### What to do
Print every line of the excerpt below verbatim, changing nothing.

Dataset excerpt:
* BEGIN *

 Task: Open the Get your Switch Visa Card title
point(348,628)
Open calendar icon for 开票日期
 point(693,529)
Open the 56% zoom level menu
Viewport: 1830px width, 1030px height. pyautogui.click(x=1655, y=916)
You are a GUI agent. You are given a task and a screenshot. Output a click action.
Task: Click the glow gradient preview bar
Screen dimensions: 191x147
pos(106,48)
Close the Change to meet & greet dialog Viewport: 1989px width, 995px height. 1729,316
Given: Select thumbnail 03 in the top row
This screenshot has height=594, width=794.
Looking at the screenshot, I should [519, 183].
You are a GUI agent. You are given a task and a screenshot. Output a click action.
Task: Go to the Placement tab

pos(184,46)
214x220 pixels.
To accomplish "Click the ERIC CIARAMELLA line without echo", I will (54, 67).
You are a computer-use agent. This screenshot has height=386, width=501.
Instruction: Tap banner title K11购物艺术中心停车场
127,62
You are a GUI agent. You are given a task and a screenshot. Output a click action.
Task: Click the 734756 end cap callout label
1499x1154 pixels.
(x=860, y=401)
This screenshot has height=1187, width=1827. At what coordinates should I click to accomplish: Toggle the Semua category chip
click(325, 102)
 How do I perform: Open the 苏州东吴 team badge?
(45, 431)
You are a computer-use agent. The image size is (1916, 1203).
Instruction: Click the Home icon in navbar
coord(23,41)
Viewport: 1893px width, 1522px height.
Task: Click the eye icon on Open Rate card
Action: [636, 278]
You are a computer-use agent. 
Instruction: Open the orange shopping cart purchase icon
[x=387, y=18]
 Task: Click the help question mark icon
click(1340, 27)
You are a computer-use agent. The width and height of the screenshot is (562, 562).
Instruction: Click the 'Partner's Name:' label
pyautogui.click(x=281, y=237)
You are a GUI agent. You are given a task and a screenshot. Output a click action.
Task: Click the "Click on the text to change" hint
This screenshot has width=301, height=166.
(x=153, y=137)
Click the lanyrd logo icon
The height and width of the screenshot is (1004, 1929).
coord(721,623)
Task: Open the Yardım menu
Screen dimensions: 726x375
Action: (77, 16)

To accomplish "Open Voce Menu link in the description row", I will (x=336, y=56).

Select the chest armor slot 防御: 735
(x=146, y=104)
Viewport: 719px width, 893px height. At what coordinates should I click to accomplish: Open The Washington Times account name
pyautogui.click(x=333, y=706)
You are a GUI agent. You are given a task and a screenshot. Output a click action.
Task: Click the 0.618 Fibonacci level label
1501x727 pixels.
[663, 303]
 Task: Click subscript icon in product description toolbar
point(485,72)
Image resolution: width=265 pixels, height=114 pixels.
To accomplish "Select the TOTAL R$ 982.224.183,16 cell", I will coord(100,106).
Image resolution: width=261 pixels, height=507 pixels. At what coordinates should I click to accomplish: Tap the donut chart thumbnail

* END *

### Solution below
 Task: Open the Get your Switch Visa Card title
point(348,628)
Open calendar icon for 开票日期
 point(693,529)
Open the 56% zoom level menu
Viewport: 1830px width, 1030px height. pyautogui.click(x=1655, y=916)
You are a GUI agent. You are given a task and a screenshot. Output a click action.
Task: Click the glow gradient preview bar
Screen dimensions: 191x147
pos(106,48)
Close the Change to meet & greet dialog Viewport: 1989px width, 995px height. 1729,316
Given: Select thumbnail 03 in the top row
This screenshot has height=594, width=794.
Looking at the screenshot, I should [519, 183].
You are a GUI agent. You are given a task and a screenshot. Output a click action.
Task: Go to the Placement tab

pos(184,46)
214x220 pixels.
To accomplish "Click the ERIC CIARAMELLA line without echo", I will (54, 67).
You are a computer-use agent. This screenshot has height=386, width=501.
Instruction: Tap banner title K11购物艺术中心停车场
127,62
You are a GUI agent. You are given a task and a screenshot. Output a click action.
Task: Click the 734756 end cap callout label
1499x1154 pixels.
(x=860, y=401)
This screenshot has height=1187, width=1827. At what coordinates should I click to accomplish: Toggle the Semua category chip
click(325, 102)
 How do I perform: Open the 苏州东吴 team badge?
(45, 431)
You are a computer-use agent. The image size is (1916, 1203).
Instruction: Click the Home icon in navbar
coord(23,41)
Viewport: 1893px width, 1522px height.
Task: Click the eye icon on Open Rate card
Action: [636, 278]
You are a computer-use agent. 
Instruction: Open the orange shopping cart purchase icon
[x=387, y=18]
 Task: Click the help question mark icon
click(1340, 27)
You are a computer-use agent. The width and height of the screenshot is (562, 562).
Instruction: Click the 'Partner's Name:' label
pyautogui.click(x=281, y=237)
You are a GUI agent. You are given a task and a screenshot. Output a click action.
Task: Click the "Click on the text to change" hint
This screenshot has width=301, height=166.
(x=153, y=137)
Click the lanyrd logo icon
The height and width of the screenshot is (1004, 1929).
coord(721,623)
Task: Open the Yardım menu
Screen dimensions: 726x375
Action: (77, 16)

To accomplish "Open Voce Menu link in the description row", I will (x=336, y=56).

Select the chest armor slot 防御: 735
(x=146, y=104)
Viewport: 719px width, 893px height. At what coordinates should I click to accomplish: Open The Washington Times account name
pyautogui.click(x=333, y=706)
You are a GUI agent. You are given a task and a screenshot. Output a click action.
Task: Click the 0.618 Fibonacci level label
1501x727 pixels.
[663, 303]
 Task: Click subscript icon in product description toolbar
point(485,72)
Image resolution: width=265 pixels, height=114 pixels.
To accomplish "Select the TOTAL R$ 982.224.183,16 cell", I will coord(100,106).
Image resolution: width=261 pixels, height=507 pixels. At what coordinates should I click to accomplish: Tap the donut chart thumbnail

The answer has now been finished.